— begin INPUT RECORDS —
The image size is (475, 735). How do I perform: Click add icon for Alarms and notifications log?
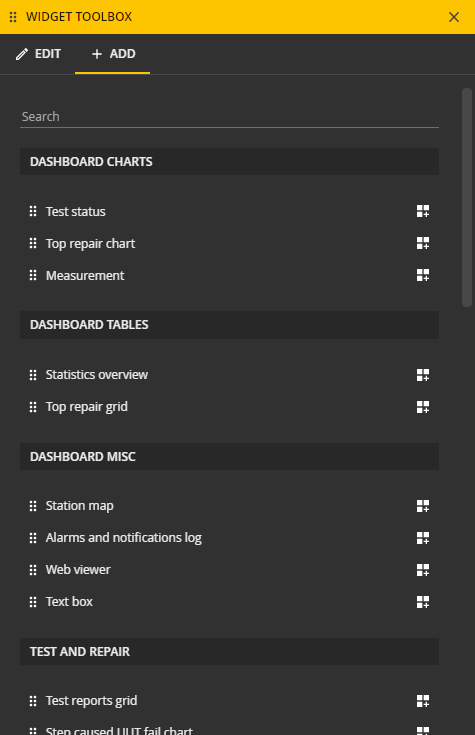[x=422, y=538]
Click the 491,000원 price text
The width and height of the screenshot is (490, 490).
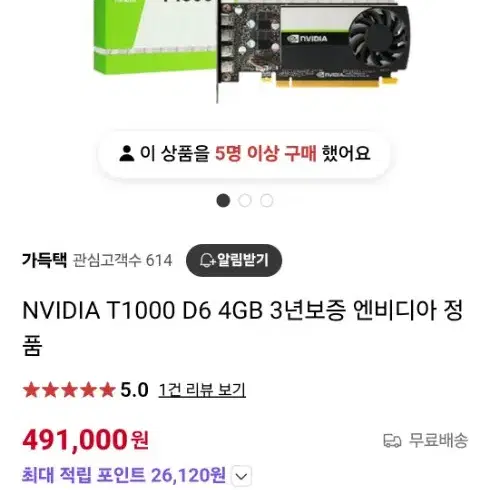85,440
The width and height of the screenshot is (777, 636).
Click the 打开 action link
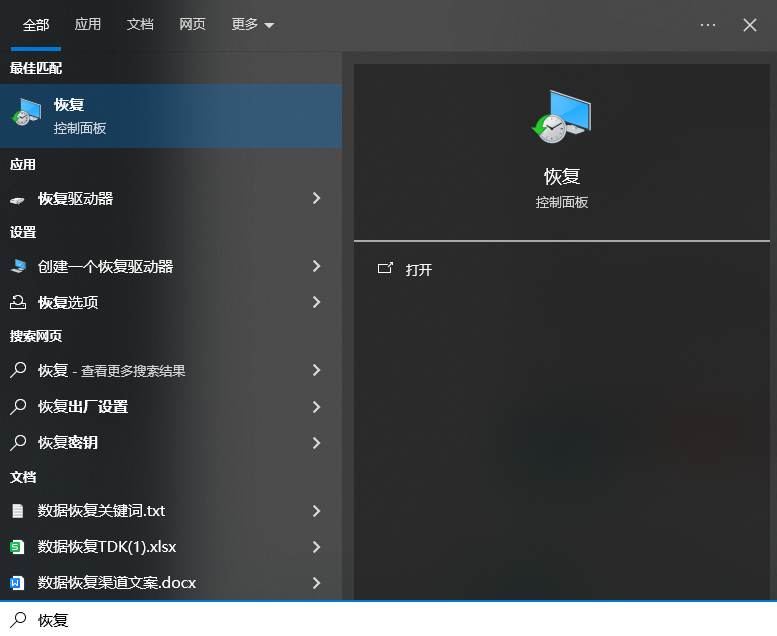(x=419, y=270)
— end INPUT RECORDS —
— WHAT TO DO —
Please rewrite every line of the records, not only the answers, raising each coordinate in the answers by 16. Leave out the pictures.

— RESULT OF THE TASK —
The image size is (475, 735). How do I perform: Click add icon for Alarms and notifications log?
[x=438, y=554]
Click the 491,000원 price text
The width and height of the screenshot is (490, 490).
101,456
The width and height of the screenshot is (777, 636).
Click the 打开 action link
(x=435, y=286)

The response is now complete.